Stored data:
===

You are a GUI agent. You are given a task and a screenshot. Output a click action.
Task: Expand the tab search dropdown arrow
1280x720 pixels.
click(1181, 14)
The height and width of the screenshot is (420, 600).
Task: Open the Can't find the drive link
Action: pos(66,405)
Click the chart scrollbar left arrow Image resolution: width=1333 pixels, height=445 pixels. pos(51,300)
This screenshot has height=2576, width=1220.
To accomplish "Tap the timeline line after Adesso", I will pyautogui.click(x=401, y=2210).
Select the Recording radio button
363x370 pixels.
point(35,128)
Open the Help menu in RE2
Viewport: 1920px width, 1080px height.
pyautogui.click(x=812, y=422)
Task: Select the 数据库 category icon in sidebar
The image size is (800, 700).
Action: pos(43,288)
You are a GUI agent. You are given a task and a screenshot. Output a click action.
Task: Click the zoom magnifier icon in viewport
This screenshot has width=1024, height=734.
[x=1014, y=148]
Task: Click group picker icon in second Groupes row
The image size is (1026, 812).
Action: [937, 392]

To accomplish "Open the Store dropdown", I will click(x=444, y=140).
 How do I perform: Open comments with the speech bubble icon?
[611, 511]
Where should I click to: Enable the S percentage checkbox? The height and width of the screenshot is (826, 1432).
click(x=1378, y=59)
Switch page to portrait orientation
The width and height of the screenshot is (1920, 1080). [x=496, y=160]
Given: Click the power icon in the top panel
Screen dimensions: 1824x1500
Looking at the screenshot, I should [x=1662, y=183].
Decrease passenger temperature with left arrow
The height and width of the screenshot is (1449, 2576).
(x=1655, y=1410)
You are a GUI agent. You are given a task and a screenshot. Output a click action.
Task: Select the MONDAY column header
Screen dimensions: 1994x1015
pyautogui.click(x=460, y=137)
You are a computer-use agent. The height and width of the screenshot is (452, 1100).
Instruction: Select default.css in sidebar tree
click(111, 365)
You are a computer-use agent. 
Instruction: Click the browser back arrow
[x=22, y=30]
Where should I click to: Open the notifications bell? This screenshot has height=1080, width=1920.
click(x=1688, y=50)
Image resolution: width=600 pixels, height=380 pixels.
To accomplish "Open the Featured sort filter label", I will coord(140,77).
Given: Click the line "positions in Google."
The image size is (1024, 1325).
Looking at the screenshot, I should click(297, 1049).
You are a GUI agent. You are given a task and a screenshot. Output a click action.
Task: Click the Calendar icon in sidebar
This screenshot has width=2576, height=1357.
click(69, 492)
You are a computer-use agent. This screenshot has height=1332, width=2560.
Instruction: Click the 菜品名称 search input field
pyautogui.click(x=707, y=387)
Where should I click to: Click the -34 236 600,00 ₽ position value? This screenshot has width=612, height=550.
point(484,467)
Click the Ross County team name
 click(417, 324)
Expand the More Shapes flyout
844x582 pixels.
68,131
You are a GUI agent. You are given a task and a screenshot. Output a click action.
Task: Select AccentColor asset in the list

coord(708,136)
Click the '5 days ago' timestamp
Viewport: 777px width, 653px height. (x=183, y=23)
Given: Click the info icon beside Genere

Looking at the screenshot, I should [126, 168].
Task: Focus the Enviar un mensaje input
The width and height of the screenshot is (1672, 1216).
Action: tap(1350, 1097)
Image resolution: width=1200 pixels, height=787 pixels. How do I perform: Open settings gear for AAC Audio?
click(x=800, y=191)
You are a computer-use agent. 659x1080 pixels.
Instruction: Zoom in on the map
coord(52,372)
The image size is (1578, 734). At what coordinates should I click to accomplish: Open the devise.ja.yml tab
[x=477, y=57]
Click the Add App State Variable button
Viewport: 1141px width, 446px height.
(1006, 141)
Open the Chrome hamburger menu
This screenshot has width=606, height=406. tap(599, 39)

===

• _Given instruction_: Copy out the lines of the stored data word for word, beginning with the line that contains "Click the '5 days ago' timestamp" and ending with the line that contains "coord(52,372)".

• _Exercise solution_:
Click the '5 days ago' timestamp
Viewport: 777px width, 653px height. (x=183, y=23)
Given: Click the info icon beside Genere

Looking at the screenshot, I should [126, 168].
Task: Focus the Enviar un mensaje input
The width and height of the screenshot is (1672, 1216).
Action: tap(1350, 1097)
Image resolution: width=1200 pixels, height=787 pixels. How do I perform: Open settings gear for AAC Audio?
click(x=800, y=191)
You are a computer-use agent. 659x1080 pixels.
Instruction: Zoom in on the map
coord(52,372)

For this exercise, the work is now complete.